NEW YORK — "We made a mistake. I made a mistake," Mayor Bill de Blasio said Friday, reflecting on Eric Garner and parallels between Garner's death and the killing of George Floyd this week at the hands of police.
The mayor responded to recent criticism after he immediately called for charges for the Minneapolis police officer involved in Floyd's, while it took five years for the NYPD officer involved in Garner's death to be fired.
"I could not believe the officer's lack of concern," the mayor said during his daily coronavirus briefing.
"I think the authorities in Minneapolis were right to say that this was something that needed to be acted upon immediately, and I have said [that] from this point on in the city of New York, we’re going to act immediately as well. This kind of thing just can’t happen."
Four Minneapolis officers were fired after video footage showed one of them kneeling on the handcuffed 46-year-old Floyd's neck until he became unresponsive. He later died at an area hospital.
The mayor was then asked whether he saw any irony between the two cases and how he wanted “due process to play out” during Garner’s case, versus already asking to have prosecution of the Minneapolis officers.
De Blasio said he wanted to make it clear that “We made a mistake. I made a mistake in believing the Department of Justice would do its job," in regards to justice for Garner.
“When the city took over, there was due process, there was a trial. Our police commissioner made a decision. It was the right decision. The thing I feel very clearly, in retrospect, is we should have ignored the Department of Justice – because what they did was unconscionable in not acting – and just moved ahead.

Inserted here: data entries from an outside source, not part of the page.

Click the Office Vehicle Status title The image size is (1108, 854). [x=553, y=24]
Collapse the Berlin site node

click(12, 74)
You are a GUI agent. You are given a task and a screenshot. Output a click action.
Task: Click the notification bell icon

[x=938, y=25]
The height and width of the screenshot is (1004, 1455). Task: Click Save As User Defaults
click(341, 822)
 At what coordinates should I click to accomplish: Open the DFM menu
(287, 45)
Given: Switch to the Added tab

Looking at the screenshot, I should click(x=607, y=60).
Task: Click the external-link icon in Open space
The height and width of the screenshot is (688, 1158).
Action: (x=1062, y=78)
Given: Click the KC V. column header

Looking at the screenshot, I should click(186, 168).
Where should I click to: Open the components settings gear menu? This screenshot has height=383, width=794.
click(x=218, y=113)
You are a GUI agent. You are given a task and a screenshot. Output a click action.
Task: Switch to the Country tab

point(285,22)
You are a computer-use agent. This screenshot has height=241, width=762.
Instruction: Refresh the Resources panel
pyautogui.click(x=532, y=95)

And that’s what we will do from now on.”
Daniel Pantaleo, the officer at the center of the Garner case, was fired from the police department August 2019 — five years after Garner’s death.
Garner died on July 17, 2014, after police attempted to arrest the 43-year-old father of six, who was allegedly selling loose cigarettes illegally on Staten Island, a crime for which he had been previously arrested for.
Former Police Commissioner James O’Neill made the decision to fire Pantaleo after a judge recommended Pantaleo be terminated from the force back. He was suspended after the recommendation was made.
In October, Pantaleo filed a lawsuit against the city to get his job back.